Every Monday, I'll be doing spoiler-free, bite-sized book/magazine reviews.
One of the problems with establishing a new anthology series is developing a brand identity. I enjoyed the first Clockwork Phoenix so the question that constantly nagged me is whether the sequel is up to the task. In a certain way, I was setting myself up for disappointment: Clockwork Phoenix 2 is a very different animal from the first and hopefully that's a good thing. There's a lot more willingness here to try and experiment with different modes of storytelling, making each story stand out as it's very different from the one that preceded it. It features a diverse set of styles and techniques while never sacrificing readability.
The stories are, at the very least, competently written, and while there are a few selections which could be classified as science fiction, most of the pieces are fantastical in nature and conjure an atmosphere that tickles your sense of wonder. If you're simply looking for a decent read, you can't go wrong with this anthology and most of the stories are distinct. One problem I had, however, is that Clockwork Phoenix 2 isn't as strong of an anthology as I wanted it to be. Sure, a lot of the stories are good, but I'm looking for great stories, and while there's a few that fall under that category, there's not enough to truly excite me. This might be due to my high expectations of the editor and the publisher, and I can't say that I regret reading this book, but it's still a disappointment that Clockwork Phoenix 2 fails to sustain such a level.
Having said there, here are three stories that stood out for me, and more of what I'm looking for: "At the Edge of Dying" by Mary Robinette Kowal starts out strong with a descriptive action scene but readers soon discover that's merely the tip of the iceberg. It's been my experience that there are two types of readers, one that prefers a story with a good concept or plot, while the other favors character and technique more. Kowal manages to satiate both types with this story and the excitement never peters off as each scene seems to escalate the conflict.
Another commendable story is "The Pain of Glass" by Tanith Lee. Much like Kowal's story, this piece begins with a powerful scene but the author's talent soon becomes evident as we discover that the narrative isn't told in chronological order. Our expectations are steered in a different but equally satisfying direction, and Lee manages to mesmerize readers with her attention to detail and beautiful language. What's commendable is how the author manages to weave the seemingly-disparate events into an interconnected web that's organic and believable.

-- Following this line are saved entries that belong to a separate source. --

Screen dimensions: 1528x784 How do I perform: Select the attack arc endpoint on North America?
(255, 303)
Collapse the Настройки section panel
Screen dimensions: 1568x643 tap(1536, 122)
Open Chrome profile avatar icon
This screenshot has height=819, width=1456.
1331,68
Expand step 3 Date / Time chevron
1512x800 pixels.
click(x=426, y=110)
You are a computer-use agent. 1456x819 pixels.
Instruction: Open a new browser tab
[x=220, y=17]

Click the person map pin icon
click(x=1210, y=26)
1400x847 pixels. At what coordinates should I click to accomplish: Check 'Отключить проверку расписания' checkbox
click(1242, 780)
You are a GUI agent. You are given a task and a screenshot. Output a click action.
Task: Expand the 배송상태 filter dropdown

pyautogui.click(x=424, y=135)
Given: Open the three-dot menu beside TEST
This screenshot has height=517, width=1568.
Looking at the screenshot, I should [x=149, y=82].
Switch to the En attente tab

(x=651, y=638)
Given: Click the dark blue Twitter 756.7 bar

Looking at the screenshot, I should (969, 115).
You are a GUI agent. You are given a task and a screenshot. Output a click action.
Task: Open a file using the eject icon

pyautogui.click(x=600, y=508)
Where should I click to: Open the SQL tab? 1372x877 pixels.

I'm not a big fan of fabricated myths but "The Secret History of Mirrors" by Catherynne M. Valente is enough to convince me otherwise. This story is a collection of origin myths and it's due to Valente's skill that they sound authentic rather than artificial. But beyond simply being faithful to tone and theme, the author also anchors these myths with an overarching narrative that's uniquely Valente and very satisfying.